To do load testing, you can use cloud tools such as LoadForge. With this tool, you can record what you do in your browser and use that for load tests. Once you run them, you'll be able to see how much traffic you can handle and if it meets your expectations.

Database

Your database is one of the most important parts of your system. If you can scale your database, you can scale your application. The key to being able to scale is using the correct type of database for your data and the links they have.

Relational

A relational database is best for, well, relational data. This is data that is linked to multiple other bits of data, for example, if you have users that are linked to charging sessions that are linked to charging stations that are linked to companies. A company can have many charging stations, a charging station can have many charging sessions, and a user can have many charging sessions. Charging stations and charging sessions are linked to two different bits of data. Then you have relational data that would be best served by using a SQL database like MySQL.

Document

A document-based database is good for data that is not linked to others, or data that is linked to it is only linked to it. For example, you have a blog that has posts, and the posts have comments. The comments are only connected to the posts and can't be linked to anything else. With a document-based database, all of this data would be stored together in what is known as a document. In your application, when things are only related to one other item and can't be linked to anything else, then you would be best served by using a database such as MongoDB.

Testing

Testing is an important part of the software creation process. No matter how well you do it, there will still be bugs, and people will ask why you didn't test it. With an MVP, you're looking for the showstopper bugs; when these happen, the application is completely unusable.

Automated Testing

Testing can be a very boring process, and it's quite common that when a developer changes one part of the application, it breaks another part of the application. This means you would have to test every part of the application every time there is a change. This isn't feasible. This is why it is extremely common to write automated tests called unit tests that test the code in an automated way. This allows you to test everything constantly without having to spend countless hours clicking through the same area. If you have unit tests, you will want to run those tests every time you change something. To do this, you'll want your tech professionals to use what is known as a continuous integration system.

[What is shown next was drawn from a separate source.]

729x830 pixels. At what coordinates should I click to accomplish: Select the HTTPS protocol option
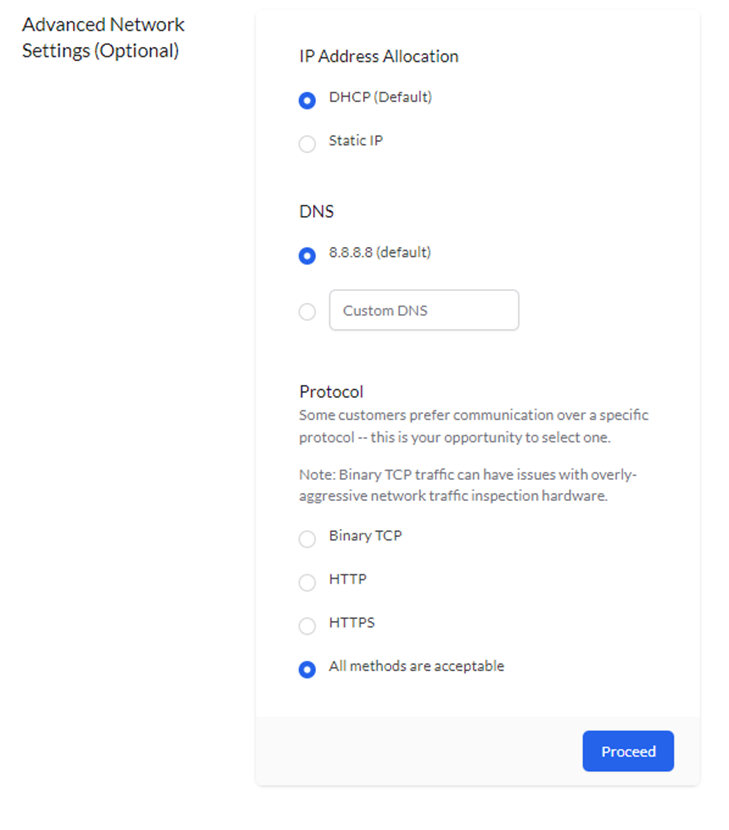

Depending on how much you're paying, you may or may not expect the developers to create automated tests. If they are not doing these and you're doing the testing yourself, you will want to create your own automated tests using something like Ghost Inspector, which will allow you to create automated tests based on your browser. What you would want to test is your most critical paths, such as the user sign up path. These paths are the core things you want users to do on your application. If these paths don't work, then your application will be useless.

Doing User Testing

Doing user testing seems very easy, but it is a skill in itself. This is why there are QA professionals. Most people, when they do user testing end, up just doing what is known as the happy path, which is testing if everything happens the way it's supposed to work. The thing is, most of the bugs found are from users attempting things never meant to happen. One example is typing the word "ten" in a field that is expecting a number. When you're doing user testing, you want to sit and think about what can possibly happen and then see how the application works if you try it. Here's a good example of something that can realistically happen and realistically break. You have a user sign-up form and ask the users to enter their information into the fields, but they miss a field. It is a common occurrence where validation breaks but the user form can be submitted even when it shouldn't be submittable.